Lowndes Square is named after the Secretary to the Treasury William Lowndes. Like much of Belgravia, it has grand terraces with white stucco houses. To the east lie Wilton Crescent and Belgrave Square. The square runs parallel with Sloane Street to the east, east of the Harvey Nichols department store and Knightsbridge Underground station. It has some of the most expensive properties in the world. Russian businessman Roman Abramovich bought two stucco houses in Lowndes Square in 2008. The merged houses, with a total of eight bedrooms, are expected to be worth £150 million, which exceeds the value of the previous most expensive house in London.

George Basevi designed many of the houses in the square. Mick Jagger and James Fox once filmed in Leonard Plugge's house in Lowndes Square. The square was used as a setting for the Edward Frederic Benson novel The Countess of Lowndes Square.

==Cultural references==

The novels of Anthony Trollope (1815–1882): The Way We Live Now, Phineas Finn, Phineas Redux, The Prime Minister, and The Duke's Children all give accurate descriptions of 19th-century Belgravia.

Flunkeyania or Belgravian Morals, written under the pseudonym "Chawles", was one of the novels serialised in The Pearl, an allegedly pornographic Victorian magazine.

A 1967 episode of the television series Batman is set in Belgravia.

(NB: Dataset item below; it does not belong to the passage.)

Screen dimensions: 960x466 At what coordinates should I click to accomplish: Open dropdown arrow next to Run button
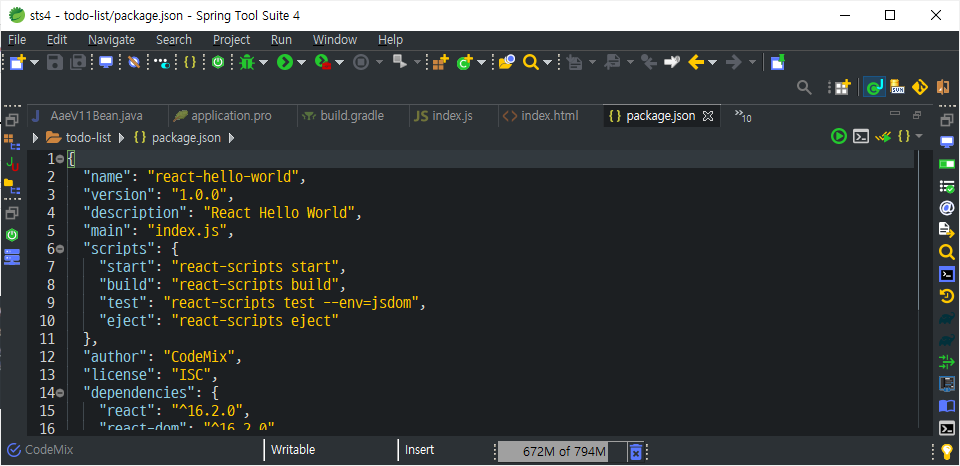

In the popular British television series Upstairs, Downstairs (1971–1975), the scene is set in the household of Richard Bellamy (later 1st Viscount Bellamy of Haversham) at 165 Eaton Place, Belgravia (65 Eaton Place was used for exterior shots; a "1" was painted in front of the house number). It depicts the lives of the Bellamys and their staff of domestic servants in the years 1903–1930, as they experience the tumultuous events of the Edwardian era, World War I and the postwar 1920s, culminating with the stock market crash of 1929, which ends the world they had known. In 2010, filming began on a mini-series intended to pick up the story of one of the main characters, Rose Buck, in 1936, as she returns to 165 Eaton Place to serve as the Holland family's housekeeper.

The first episode of the second series of the television programme Sherlock is "A Scandal in Belgravia", loosely based on the Arthur Conan Doyle short story "A Scandal in Bohemia". Moreover, Conan Doyle's friend and literary collaborator, Bertram Fletcher Robinson, died in Belgravia in 1907.

The Princess Switch, a 2018 Netflix original movie starring Vanessa Hudgens, takes place largely in the fictional kingdom of Belgravia.

Belgravia is a period television series, broadcast in 2020, based on a novel of the same name by Julian Fellowes, published in 2016, which Fellowes himself adapted for the series.